Solving x + 3^{x} = 4 for the exact solution is not something that is taught in precalculus courses, or even most calculus courses. About the best you can do is to get an approximate solution to x + 3^{x} = 4 (either graphically or by some estimation technique), and then use that to determine the interval for which x + 3^{x} < 4.

The best you can do here with elementary techniques is to sketch the curve y = x + 3^x, prove it's monotone increasing throughout, then hazard an intelligent guess that when y = 4, x = 1, which is trivially proven by substitution.

Yes, the problem is in Chapter 1 (Basic Properties of Numbers), No. 4 (xii).
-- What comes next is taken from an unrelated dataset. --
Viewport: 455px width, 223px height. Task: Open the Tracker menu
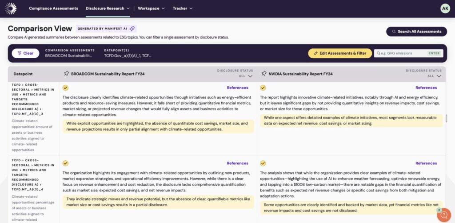tap(183, 8)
Everything else in No. 4 is exactly solvable, except this one. There's nothing on this in the "Answers to selected problems" section either. I'm guessing this problem was included only because it has an "obvious" solution, which can be easily proven to be unique with elementary techniques like curve-sketching, which even a beginning student of Calculus is expected to be already familiar with.